Морхауз помолчал, машинально барабаня костяшками по деревянному подлокотнику.
– Первый раз вижу такую интересную манеру торговаться, - медленно заметил он, глядя в стол и сощурившись.
– Ты намерен выставить цену после передачи товара?
– Я скромный хранитель знаний, библиотекарь, бумажная крыса. Откуда мне знать, как торгуются сильные мира сего? Я могу лишь надеяться, что ты не обманешь старика, - снова улыбнулся Уголино, и Александра пробрала морозная дрожь.
– Ты просишь чуда, и возможно я смогу его сотворить. Но где один раз, там второй. И возможно уже не в твою пользу...
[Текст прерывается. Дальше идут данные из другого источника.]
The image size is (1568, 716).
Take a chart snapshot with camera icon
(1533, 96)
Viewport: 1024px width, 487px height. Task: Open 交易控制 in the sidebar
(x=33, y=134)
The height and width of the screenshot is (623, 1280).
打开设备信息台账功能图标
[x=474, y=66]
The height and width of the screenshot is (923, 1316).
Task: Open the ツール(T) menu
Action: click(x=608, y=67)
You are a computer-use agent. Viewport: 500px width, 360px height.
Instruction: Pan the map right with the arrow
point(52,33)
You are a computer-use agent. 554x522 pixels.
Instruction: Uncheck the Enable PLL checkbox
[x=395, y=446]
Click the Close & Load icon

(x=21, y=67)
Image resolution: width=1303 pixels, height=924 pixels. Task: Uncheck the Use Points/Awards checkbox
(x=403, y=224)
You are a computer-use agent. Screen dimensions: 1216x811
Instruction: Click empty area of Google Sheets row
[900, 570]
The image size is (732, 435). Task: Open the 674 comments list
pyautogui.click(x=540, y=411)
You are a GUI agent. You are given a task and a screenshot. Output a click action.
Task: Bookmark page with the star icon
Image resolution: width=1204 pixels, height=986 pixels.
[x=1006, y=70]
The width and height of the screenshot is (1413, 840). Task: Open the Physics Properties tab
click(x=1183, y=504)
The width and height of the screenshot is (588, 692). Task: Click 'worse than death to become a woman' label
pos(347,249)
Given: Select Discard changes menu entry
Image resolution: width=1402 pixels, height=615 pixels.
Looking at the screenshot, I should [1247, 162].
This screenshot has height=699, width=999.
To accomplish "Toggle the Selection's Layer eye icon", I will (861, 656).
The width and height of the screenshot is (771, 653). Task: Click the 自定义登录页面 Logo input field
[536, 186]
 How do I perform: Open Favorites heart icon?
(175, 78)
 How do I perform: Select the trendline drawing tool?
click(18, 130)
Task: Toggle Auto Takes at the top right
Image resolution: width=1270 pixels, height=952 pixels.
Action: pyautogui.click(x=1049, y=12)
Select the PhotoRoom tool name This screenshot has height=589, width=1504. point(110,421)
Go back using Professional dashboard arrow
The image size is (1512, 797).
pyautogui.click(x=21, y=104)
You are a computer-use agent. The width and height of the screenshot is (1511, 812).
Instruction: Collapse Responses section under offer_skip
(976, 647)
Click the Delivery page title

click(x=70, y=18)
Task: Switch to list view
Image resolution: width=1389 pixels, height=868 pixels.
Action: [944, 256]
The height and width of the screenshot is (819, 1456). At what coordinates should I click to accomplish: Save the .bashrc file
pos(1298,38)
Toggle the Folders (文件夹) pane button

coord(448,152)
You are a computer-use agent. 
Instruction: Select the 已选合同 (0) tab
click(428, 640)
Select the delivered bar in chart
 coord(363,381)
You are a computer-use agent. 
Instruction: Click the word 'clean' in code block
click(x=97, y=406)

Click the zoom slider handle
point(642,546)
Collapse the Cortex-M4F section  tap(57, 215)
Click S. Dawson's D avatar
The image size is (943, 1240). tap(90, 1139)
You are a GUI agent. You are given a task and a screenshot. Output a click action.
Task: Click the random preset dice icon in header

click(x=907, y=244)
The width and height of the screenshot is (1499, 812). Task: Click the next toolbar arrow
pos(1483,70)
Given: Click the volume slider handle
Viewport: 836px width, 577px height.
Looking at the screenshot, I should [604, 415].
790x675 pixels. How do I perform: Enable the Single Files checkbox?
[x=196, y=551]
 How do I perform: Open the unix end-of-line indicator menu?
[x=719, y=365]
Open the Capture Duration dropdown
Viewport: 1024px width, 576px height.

– Я понял. Можешь не продолжать.
– Отлично, - ди Конти хлопнул в ладошки, звук получился глухим и «деревянным».
– Как говорят наши коллеги из Общества Иисуса[12], «Ad maiorem Dei gloriam» - к вящей славе Господней, у нас есть почти час. Употребим же его с пользой!
Глава 9
Гильермо Боскэ никогда не стремился к приключениям. Большую часть жизни он провел в монастыре и нисколько не сожалел об этом. Конечно, временами Леону хотелось как-нибудь разнообразить упорядоченную предсказуемость доминиканской обители. Однако по здравому размышлению он приходил к выводу, что это не есть лучшее из возможного.
Так Гильермо дожил до пятидесяти с лишним лет. Монах вполне обоснованно рассчитывал, что оставшиеся годы - сколько ему отмерил Господь - не будут сильно отличаться от предшествующих. Конечно, если не считать эпизодических визитов Морхауза. Следовало признать, что брат Гильермо ошибся, причем радикально. Жизнь переменилась - буквально по щелчку пальцев кардинала - резко и неотвратимо.
Боскэ никогда не ездил в автомобиле, никогда не видел больше пяти десятков людей в одном месте, никогда не бывал в крупных городах, тем более в Риме - столице католического мира. Все это ему пришлось пережить в течение двух суток. Избыток впечатлений обрушился на скромного сельского монаха и накрыл его с головой. Так, что при всем желании Боскэ не смог бы внятно описать свой путь. Дороги, машины, разные люди, техника, дома, паровозы, регулярно проносящиеся в небе авиетки и цеппелины. Все - слишком яркое, слишком шумное, слишком ... чуждое.
Разделить бремя, хотя бы поговорить оказалось не с кем. В пути Гильермо сопровождали два человека. Один - достаточно молодой, однако уже начинающий лысеть, в круглых очках. Одет он был немного странно - в пиджак, который больше походил на укороченную рясу со стоячим воротником. Вроде и не монах, однако, и не мирянин. Человек меж двух миров. Насколько понял Леон, молодой человек исполнял при Морхаузе функцию доверенного секретаря. Впрочем, имя свое он не называл, а Гильермо стеснялся спросить.